# ESTRATTO DELLA FONTE
◆ ◆ ◆

Gli archeologi dell’Ateneo friulano riportano alla luce le vasche per il vino e gli acquedotti degli Assiri
Presentati i risultati della campagna di scavo 2021 nel Kurdistan iracheno. Online la visita virtuale al sito di Faida
Udine, 10 dicembre 2021 – Una vasta area destinata alla produzione vinicola e i più antichi acquedotti della storia sono le ultime eccezionali scoperte realizzate dagli archeologi dell’ateneo friulano durante l’ultima campagna di scavi nel Kurdistan iracheno, presentate durante il convegno dello scorso 9 dicembre a Udine da Daniele Morandi Bonacossi, professore di Archeologia del Vicino Oriente Antico all’Università di Udine e direttore del Progetto Archeologico Regionale Terra di Ninive del Dipartimento di Scienze Umanistiche e del Patrimonio Culturale (DIUM) dell’Università di Udine. Francesca Simi, vicedirettrice del progetto e assegnista dell’ateneo friulano ha parlato invece dell’archeologia pubblica e della protezione del patrimonio culturale in uno scenario post bellico.
LE VASCHE PER IL VINO. Gli archeologi hanno riportato alla luce 14 vasche per la spremitura dell’uva, scavate direttamente nella roccia calcarea, lungo il pendio della collina che si trova alle spalle dall’antico sito di Khinis (l’antica Khanusa assira), dove il fiume Gomel fu deviato nel grande canale scavato dal re assiro Sennacherib per irrigare la campagna del centro dell’impero e portare l’acqua alla sua capitale Ninive. Quattro di queste grandi installazioni per la produzione “industriale” di vino sono state scavate e documentate e gli archeologi sono ora al lavoro per analizzarle e definire la loro datazione. Al momento, i dati raccolti sembrano confermare che si tratti del primo e più antico sito per la produzione vinicola dell’intera Mesopotamia.

◆ ◆ ◆

# ESTRATTO DEL DATASET
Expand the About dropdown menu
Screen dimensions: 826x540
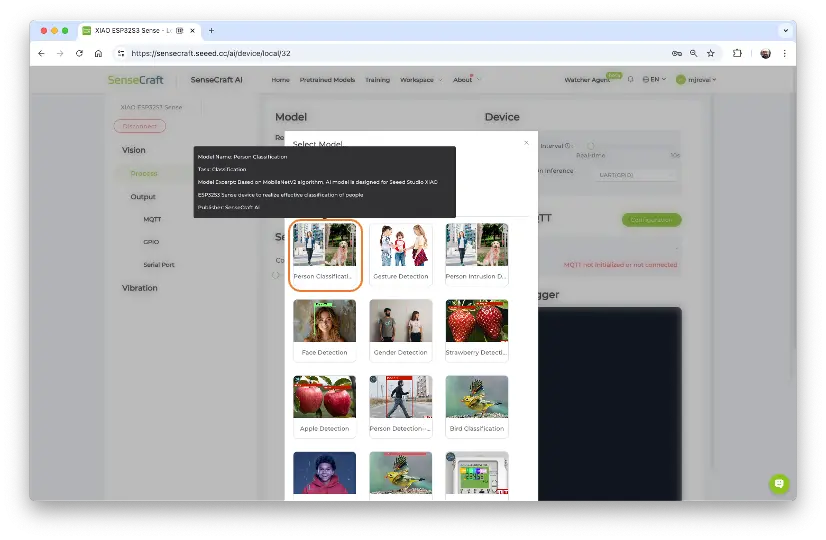coord(465,80)

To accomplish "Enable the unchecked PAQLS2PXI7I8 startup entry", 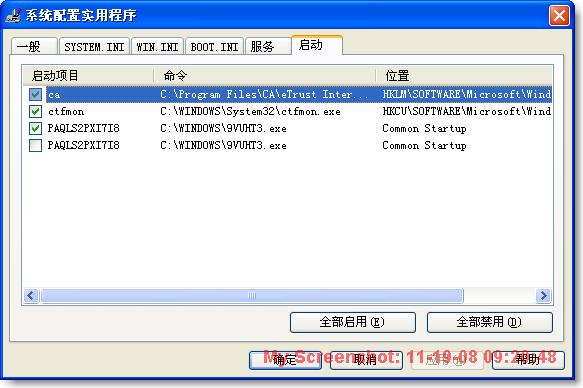I will coord(35,145).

◆ ◆ ◆

# DESCRIZIONE DEL COMPITO
Per favore, riporta senza modifiche il tratto del testo sugli scavi assiri che va da "LE VASCHE PER IL VINO." fino a "vinicola dell’intera Mesopotamia.".

# SOLUZIONE ESERCIZIO
LE VASCHE PER IL VINO. Gli archeologi hanno riportato alla luce 14 vasche per la spremitura dell’uva, scavate direttamente nella roccia calcarea, lungo il pendio della collina che si trova alle spalle dall’antico sito di Khinis (l’antica Khanusa assira), dove il fiume Gomel fu deviato nel grande canale scavato dal re assiro Sennacherib per irrigare la campagna del centro dell’impero e portare l’acqua alla sua capitale Ninive. Quattro di queste grandi installazioni per la produzione “industriale” di vino sono state scavate e documentate e gli archeologi sono ora al lavoro per analizzarle e definire la loro datazione. Al momento, i dati raccolti sembrano confermare che si tratti del primo e più antico sito per la produzione vinicola dell’intera Mesopotamia.